### Task statement:
Rewrite the material below with every "screenshot" changed to "image" and everything else unchanged, and leave the pictures out.

____________

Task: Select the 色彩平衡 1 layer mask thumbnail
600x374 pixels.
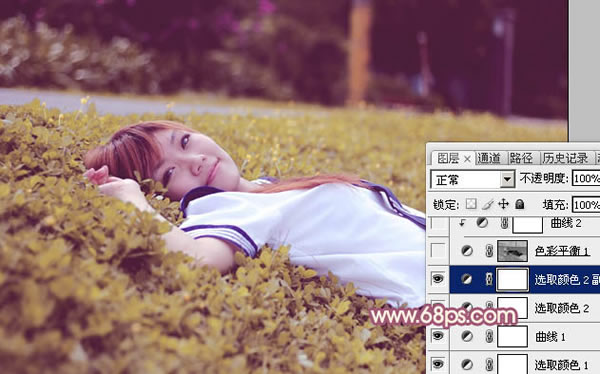Action: click(512, 251)
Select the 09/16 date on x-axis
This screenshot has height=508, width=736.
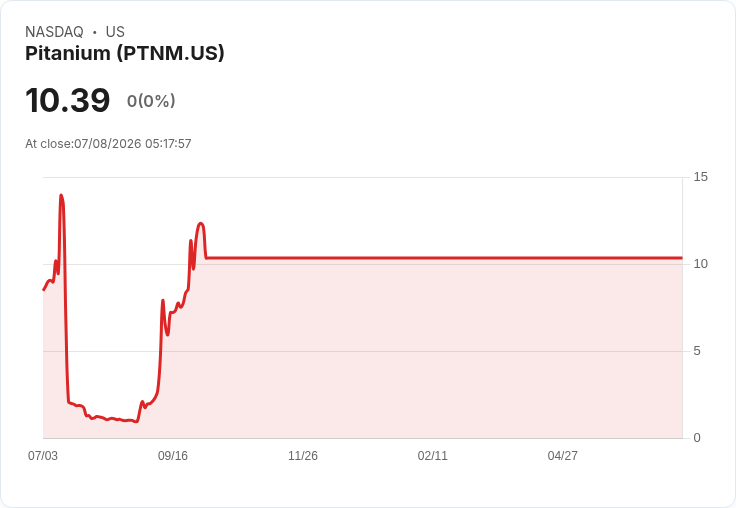point(173,456)
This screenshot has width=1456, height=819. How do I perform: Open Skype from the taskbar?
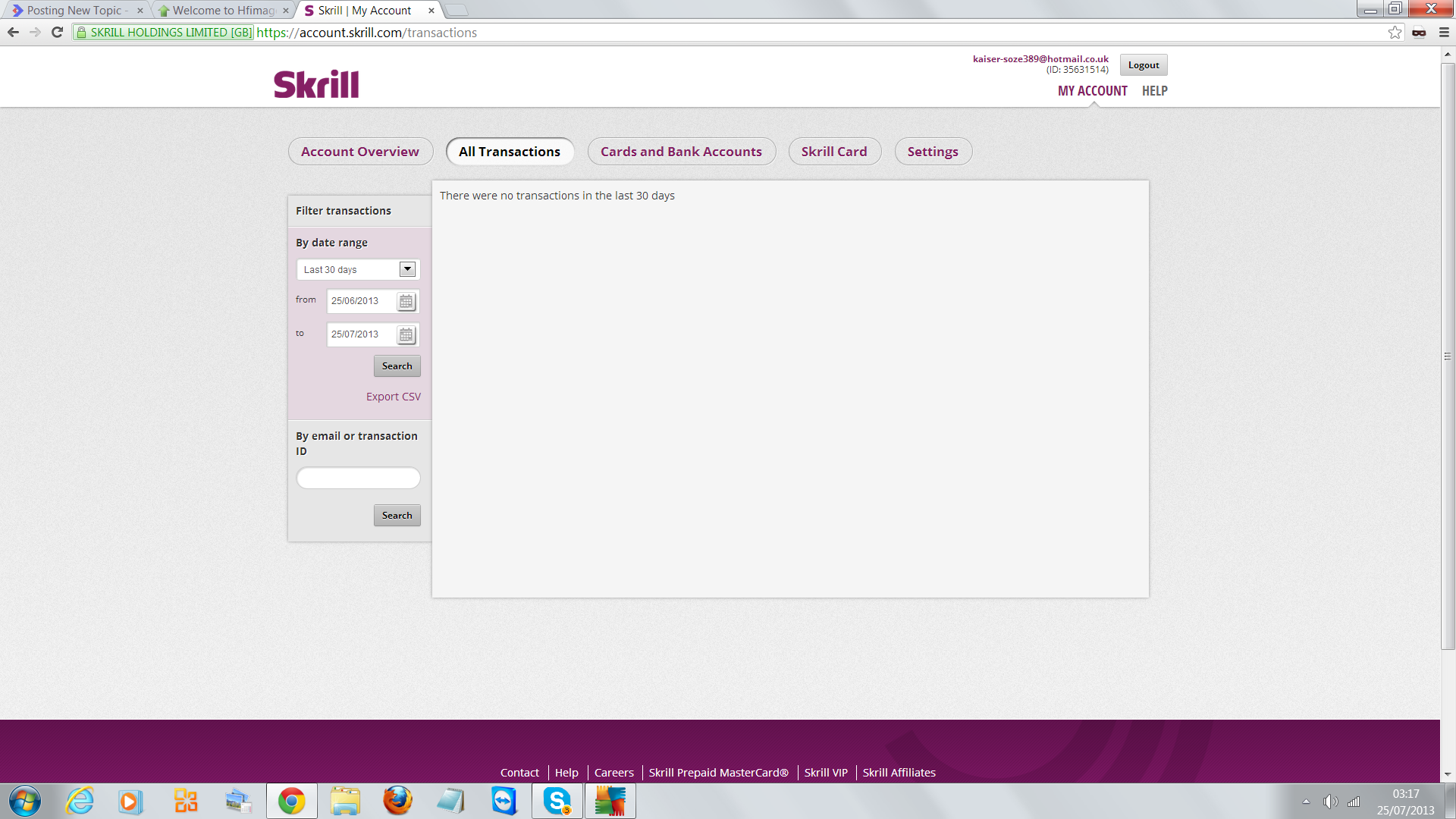click(x=557, y=801)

____________

### Response:
Task: Select the 色彩平衡 1 layer mask thumbnail
600x374 pixels.
Action: click(512, 251)
Select the 09/16 date on x-axis
This image has height=508, width=736.
point(173,456)
This image has width=1456, height=819. How do I perform: Open Skype from the taskbar?
click(x=557, y=801)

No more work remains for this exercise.